Wednesday, October 6, 2010

The Missing Piece is Jesus

I posted a quote from Ed Stetzer's interview with Leonard Sweet and Frank Viola (found here) on my facebook.  The quote reads, "We've reduced pastors to social workers, preachers to motivational speakers, & evangelism to marketing."  I got a response within minutes from somebody close to me, saying that's exactly what they are - pastors ARE social workers, preachers ARE motivational speakers, and evangelists ARE marketers.  This was my response to that:
"...as lofty and even necessary as these positions are in our society, the missing piece is Jesus. When a pastor neglects the ministry of Jesus, he no longer IS a pastor but a social worker. When a preacher doesn't preach the Gospel of Jesus, he no longer preaches but gives motivational talks. When an evangelist overlooks Jesus, he is simply manipulating people emotionally through well placed marketing strategy.
Not that those positions aren't valuable. For example, I enjoy giving/hearing a good motivational speech. But if/when I preach, I need to know the difference."
The missing piece IS Jesus.  In so much of our preaching, Jesus is missing.  I was sitting in on a 'worship service' at a large, well-known Canadian church a few months ago, and the preacher had us looking at David and Goliath.  He took us through the story, picked up a few key themes, extrapolated on how brave and courageous David was, and convinced us that we should do the same.  Not one mention of how Jesus is the greater David, who defeated not only the giant of Death but all of his friends as well, and because of that victory we can charge ahead like the Israelites did after the Philistines, as unafraid conquerors.
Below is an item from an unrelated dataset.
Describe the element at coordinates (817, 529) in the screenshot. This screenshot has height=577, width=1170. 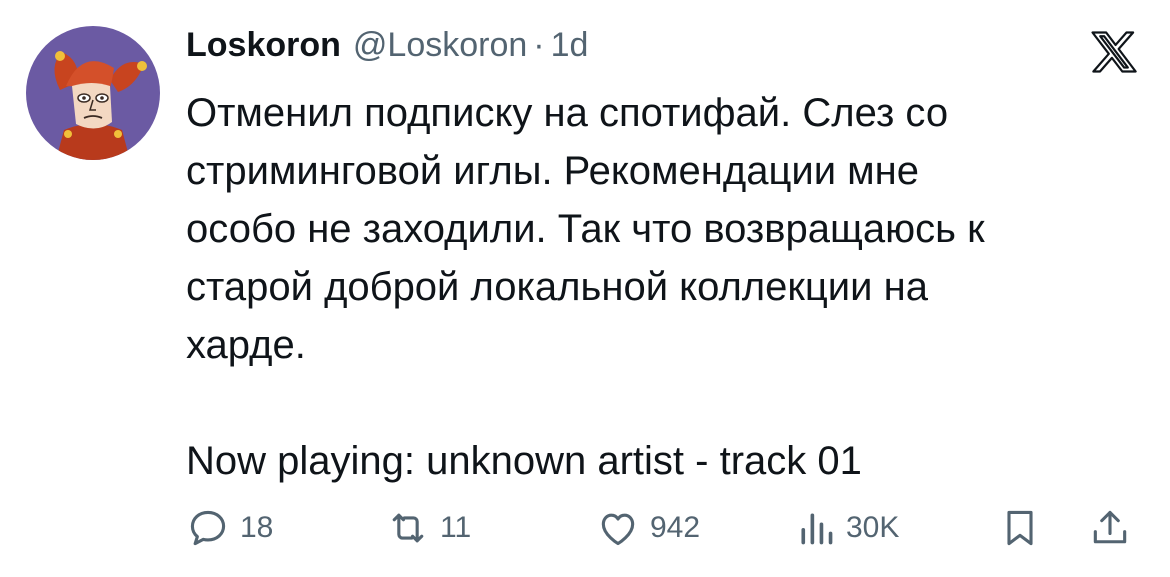
I see `views-icon` at that location.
Many pastors that I know, and especially those involved in youth or young adult ministry, don't like the term 'preaching'.  They'd much rather have a 'sharing time' or a discussion or 'give a talk'. Jesus isn't mentioned - most of the time its moral goodism or sin management, and so these men who may say they're called to preach have now become motivational speakers, or worse, religious statesmen.  Preaching the Gospel has become a lost art.  This blog will strive to redress that wrong and to put preaching Jesus back in its proper place in Church and society.